L’affaire de l’opposant russe Alexeï Navalny risque de compromettre l’avenir du gazoduc Nord Stream 2. La France a appelé, hier, l'Allemagne à abandonner le projet de gazoduc Nord Stream 2 avec la Russie en réaction au sort qui est réservé à l'opposant russe Alexeï Navalny dans son pays. “Nous avons toujours dit que nous avions les plus grands doutes sur ce projet dans ce contexte”, a déclaré le secrétaire d'État français aux Affaires européennes, Clément Beaune, sur radio France Inter. La France est-elle favorable à un abandon ? “On l'a déjà dit, en effet”, a-t-il répondu. Le Nord Stream 2 est un gazoduc, long de 1 250 kilomètres au total, qui permettrait d’acheminer le gaz russe vers le port allemand de Greifswald, son point d’arrivée.
Ce gazoduc devrait à terme doubler les flux de gaz russe à destination du marché européen ; lequel est déjà approvisionné au moyen de Nord Stream 1. Le Nord Stream 2 permettra d’acheminer un volume supplémentaire annuel de 55 milliards de mètres cubes. La tension d’ordre politique provoquée par l’affaire Alexeï Navalny vient s’ajouter à une série d’autres tensions opposant Bruxelles à Moscou. À Bruxelles, la Commission européenne juge que ce gazoduc place l'Europe en situation de dépendance énergétique vis-à-vis de la Russie, renforce l'influence de Moscou et affaiblit l’Ukraine. L’affaire de l’opposant russe Alexeï Navalny relance de plus belle les appréhensions européennes quant à ce projet, alors que Bruxelles cherche à s’affranchir de l’emprise russe sur ses approvisionnements en gaz naturel.
L’Europe importe 90% de son gaz ; la Russie étant son principal fournisseur accapare 40 à 50% des approvisionnements, suivie de la Norvège qui assure environ 20%.
Viennent ensuite le Qatar et l’Algérie quasiment à parts égales.

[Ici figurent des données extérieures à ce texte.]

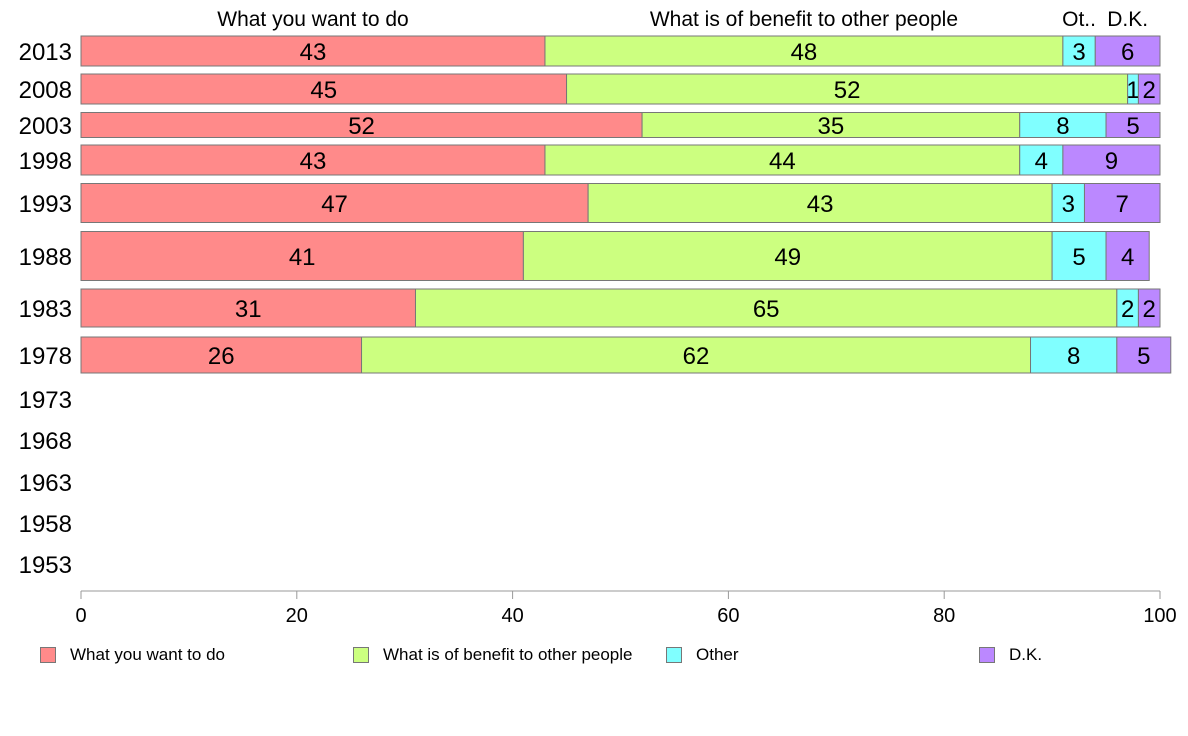  What do you see at coordinates (1128, 20) in the screenshot?
I see `series-header-3: D.K.` at bounding box center [1128, 20].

Depuis peu, de nouveaux fournisseurs sont venus bousculer les partenaires traditionnels de l’Europe, à savoir l’Azerbaïdjan qui a annoncé en janvier le début de ses premières livraisons de gaz vers l’Europe, et les États-Unis qui, faut-il le souligner, ont réussi, début 2020, à détrôner l’Algérie sur le marché espagnol du gaz naturel.
La dernière note de conjoncture publiée par l’administration douanière fait état d’un recul net des exportations algériennes à destination de ses clients du Vieux Continent. Sur les onze premiers mois de 2020, les exportations de l’Algérie vers l’Italie ont reculé de 27,21%, alors que ses livraisons à destination de la France ont chuté de 35,70% et de 46,72% vers l’Espagne ; des pays réputés être les principaux débouchés au gaz algérien. Ce mouvement baissier n’est pas une surprise, puisque l’année 2019 a été marquée, elle aussi, par une baisse nette du volume global d’exportation, comparé aux quantités exportées en 2018.

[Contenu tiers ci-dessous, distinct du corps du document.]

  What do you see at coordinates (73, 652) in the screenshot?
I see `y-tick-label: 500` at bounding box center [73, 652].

Dans son bilan annuel pour l’année 2019, le ministère de l’Énergie a fait part d’une baisse de 14,9% des exportations d’hydrocarbures, en volume, à 61,7 millions de TEP (tonne équivalent pétrole). Les exportations de gaz naturel ont chuté de 30,7% en 2019. La baisse chronique des volumes exportés, amorcée depuis maintenant plusieurs années, semble profiter à d’autres fournisseurs, dont les États-Unis et l’Azerbaïdjan, qui veulent tirer profit de la volonté de l'Europe centrale et orientale de remplacer leurs centrales électriques à charbon par des centrales à gaz.